# KUSA's knife.



## The Tourist (Jun 9, 2016)

KUSA and I became fast friends, and it all started over discussing knives. Based on that, he sent me a CQC7 that needed a bit of love. It turned out it needed a _lot of love_!

If done correctly, the two bevels should be of equal width, parallel from top to bottom and both scary sharp. From the first day I knew I was in for a challenge since the belly bevel was bowed and the forward bevel was wider than the rear bevel. Added to that, the smaller front bevel was wider at the tip that its rear corner.

It turned into several days of "_ink, polish, measure--ink, polish, measure_." And there were times when I just set the folder aside and listened to the Brewers' game. Kusa deserved a perfect edge, and it was a fight.

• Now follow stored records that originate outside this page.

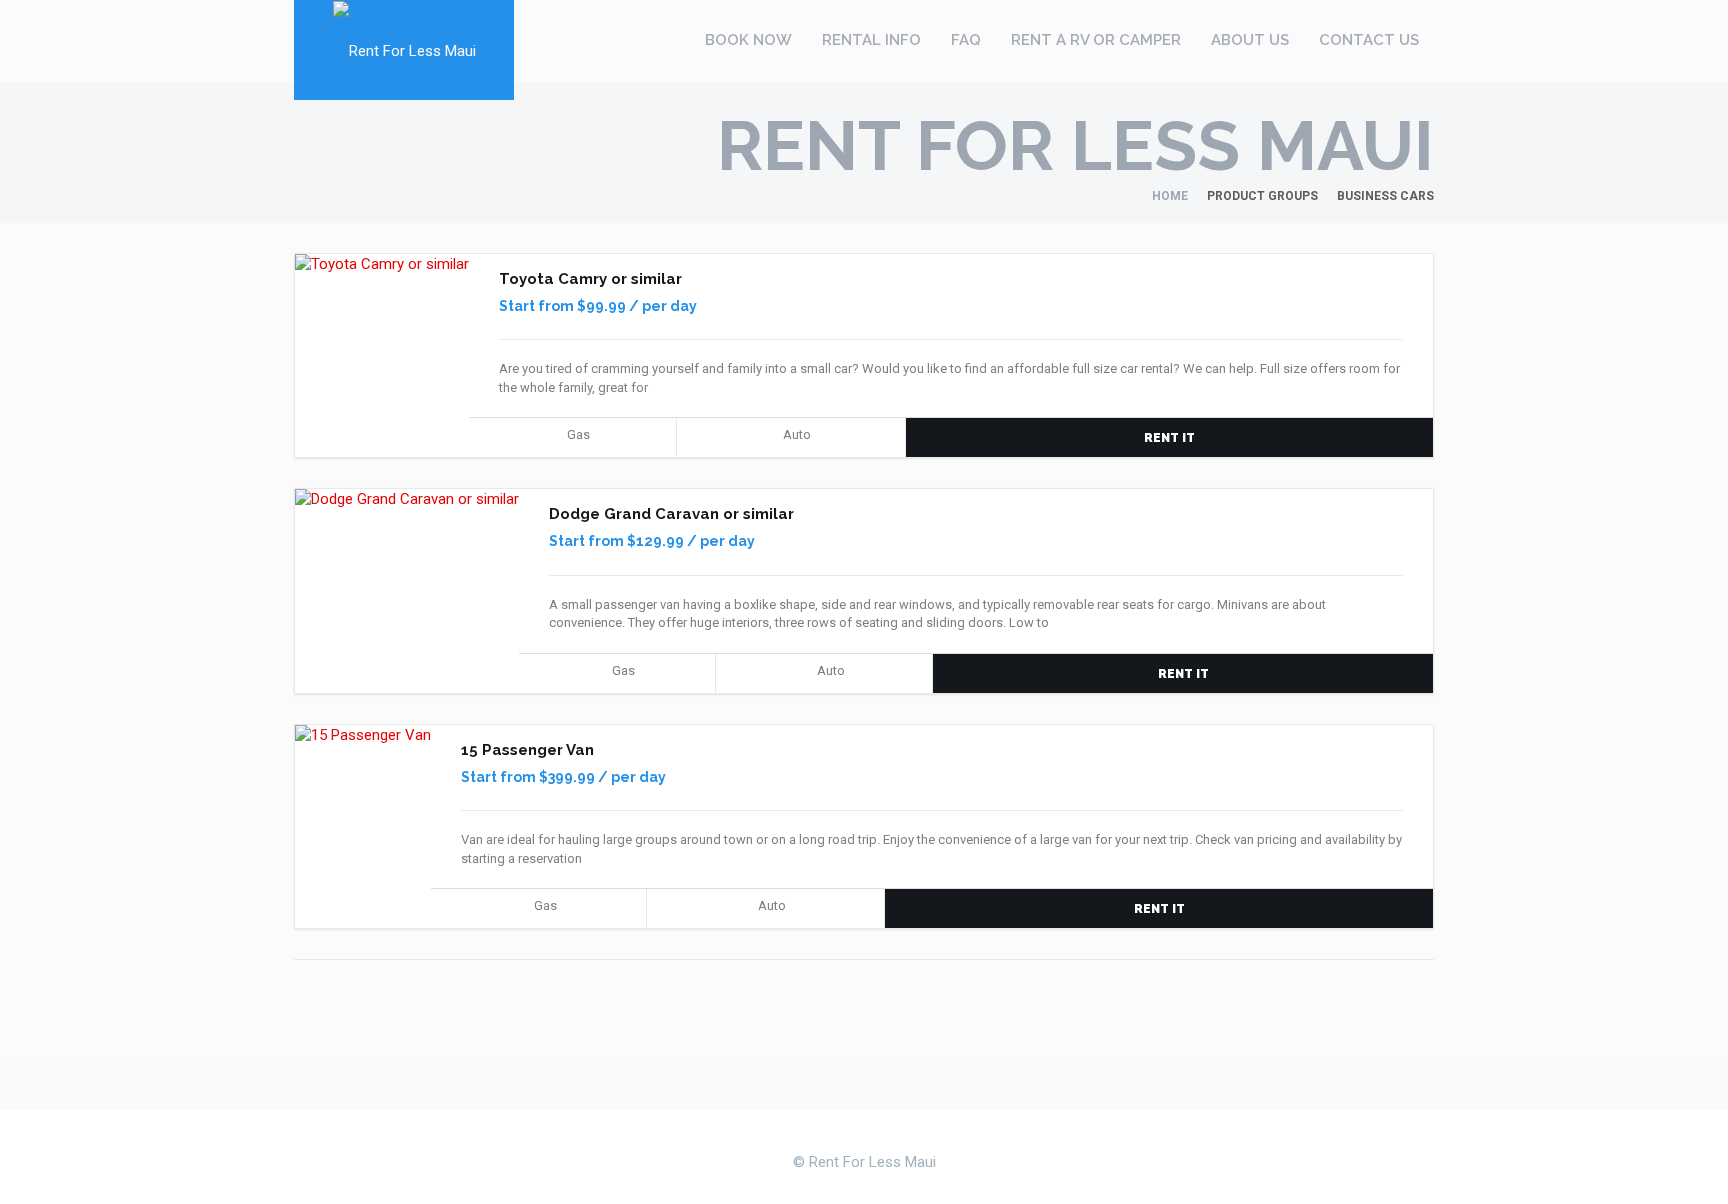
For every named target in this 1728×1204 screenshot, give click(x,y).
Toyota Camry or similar (590, 279)
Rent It (1169, 438)
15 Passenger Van (527, 750)
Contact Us (1369, 40)
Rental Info (871, 40)
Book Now (748, 40)
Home (1170, 196)
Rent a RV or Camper (1096, 40)
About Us (1250, 40)
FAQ (966, 40)
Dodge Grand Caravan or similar (671, 514)
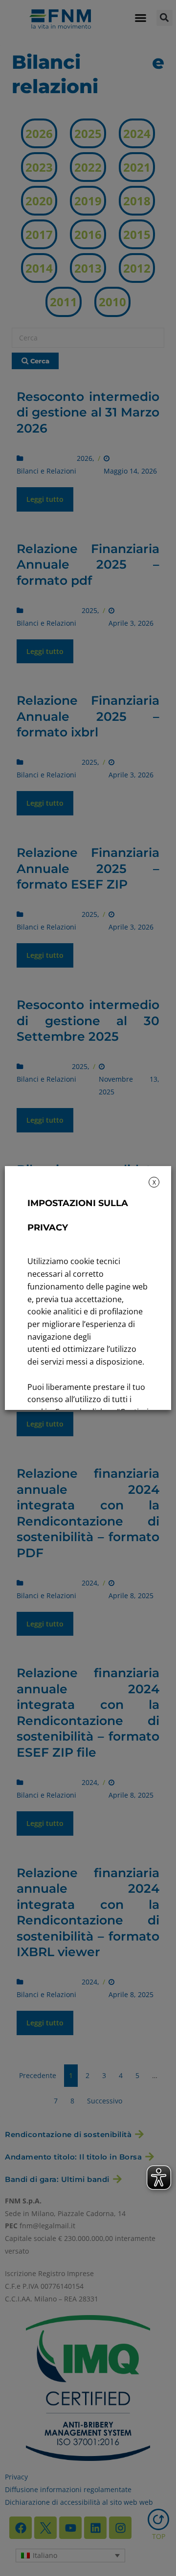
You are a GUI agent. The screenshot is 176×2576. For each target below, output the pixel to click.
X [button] (154, 1182)
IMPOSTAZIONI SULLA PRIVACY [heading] (77, 1215)
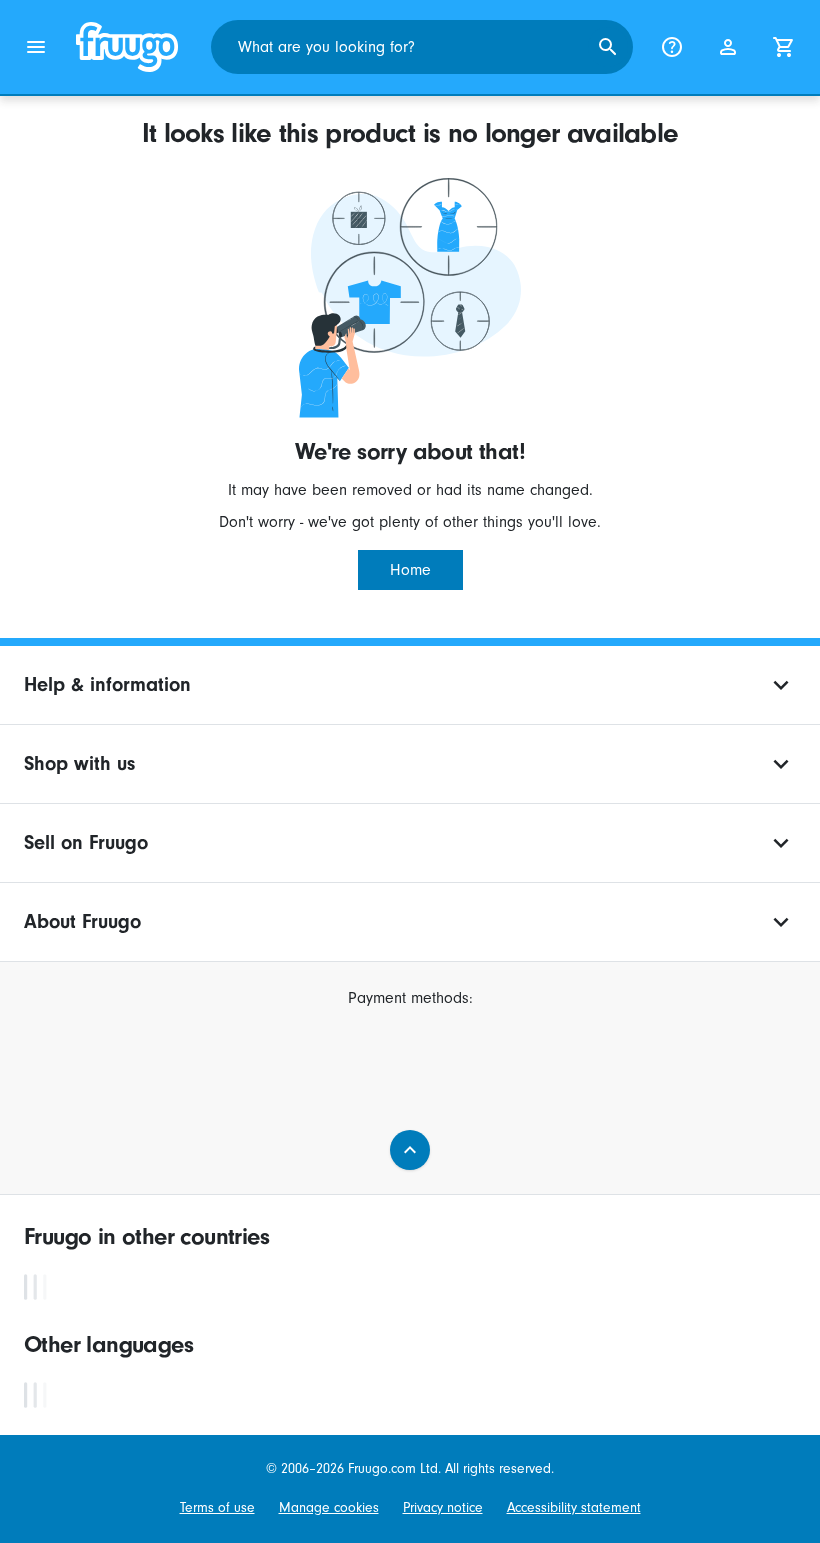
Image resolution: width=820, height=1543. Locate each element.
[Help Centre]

Earlier today I cut the front bevel, and by dumb luck, it matched the belly bevel. Oh, I still have to polish and clean the pivot, but the edges are true, and it's the beginning of the end.

...that is, if KUSA is still speaking to me...


----------



## The Tourist (Jun 9, 2016)

...and then I remembered...

It looks like I might be burning that midnight oil to complete this knife. On 08-19-19 I will be going into the eye surgeon so they can fix/remove a cataract. If I don't finish the knife by then I'll be doing it with only one eye!


----------



## KUSA (Apr 21, 2016)

Why wouldn’t I be speaking to you? I’ve just been working a lot of hours lately and just got back home from a business trip.


----------



## The Tourist (Jun 9, 2016)

KUSA said:


> Why wouldn't I be speaking to you? I've just been working a lot of hours lately and just got back home from a business trip.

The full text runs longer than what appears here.